RECORDED DATA below:
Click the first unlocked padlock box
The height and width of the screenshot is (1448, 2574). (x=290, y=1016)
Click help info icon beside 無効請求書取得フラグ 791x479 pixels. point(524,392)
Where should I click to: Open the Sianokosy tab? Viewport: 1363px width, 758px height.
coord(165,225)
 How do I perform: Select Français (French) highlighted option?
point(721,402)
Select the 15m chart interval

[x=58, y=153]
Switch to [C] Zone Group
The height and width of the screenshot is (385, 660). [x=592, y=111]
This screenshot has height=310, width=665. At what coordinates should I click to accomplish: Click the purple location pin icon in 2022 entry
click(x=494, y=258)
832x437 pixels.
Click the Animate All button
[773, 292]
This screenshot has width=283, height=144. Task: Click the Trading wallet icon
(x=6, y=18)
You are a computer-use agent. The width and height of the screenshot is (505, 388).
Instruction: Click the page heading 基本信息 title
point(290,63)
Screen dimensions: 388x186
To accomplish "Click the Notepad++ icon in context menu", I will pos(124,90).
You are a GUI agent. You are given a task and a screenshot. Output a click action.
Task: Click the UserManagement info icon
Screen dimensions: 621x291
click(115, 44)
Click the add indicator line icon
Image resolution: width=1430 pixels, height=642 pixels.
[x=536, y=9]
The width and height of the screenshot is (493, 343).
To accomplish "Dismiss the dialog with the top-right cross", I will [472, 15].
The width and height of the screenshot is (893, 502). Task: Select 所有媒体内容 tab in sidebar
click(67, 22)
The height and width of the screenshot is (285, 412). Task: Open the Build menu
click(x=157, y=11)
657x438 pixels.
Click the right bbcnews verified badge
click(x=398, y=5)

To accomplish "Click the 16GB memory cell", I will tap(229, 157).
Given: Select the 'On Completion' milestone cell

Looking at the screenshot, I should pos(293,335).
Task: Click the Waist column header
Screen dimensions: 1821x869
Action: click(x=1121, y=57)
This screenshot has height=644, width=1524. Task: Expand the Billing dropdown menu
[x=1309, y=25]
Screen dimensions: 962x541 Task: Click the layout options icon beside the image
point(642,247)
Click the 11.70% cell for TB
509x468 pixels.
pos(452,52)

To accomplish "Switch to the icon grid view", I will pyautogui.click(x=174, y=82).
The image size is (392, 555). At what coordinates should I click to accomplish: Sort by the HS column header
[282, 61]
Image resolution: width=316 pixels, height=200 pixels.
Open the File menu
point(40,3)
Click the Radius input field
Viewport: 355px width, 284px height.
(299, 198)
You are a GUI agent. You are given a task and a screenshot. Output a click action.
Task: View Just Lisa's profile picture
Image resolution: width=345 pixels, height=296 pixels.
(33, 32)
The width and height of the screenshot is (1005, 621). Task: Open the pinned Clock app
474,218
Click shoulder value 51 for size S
End of RECORDED DATA.
● REQUIRED WORK
Each line of the data that holds "will" should be reported.

● ANSWER TO THIS PROBLEM
To accomplish "Click the Notepad++ icon in context menu", I will pos(124,90).
To accomplish "Dismiss the dialog with the top-right cross", I will [472, 15].
To accomplish "Click the 16GB memory cell", I will tap(229, 157).
To accomplish "Switch to the icon grid view", I will pyautogui.click(x=174, y=82).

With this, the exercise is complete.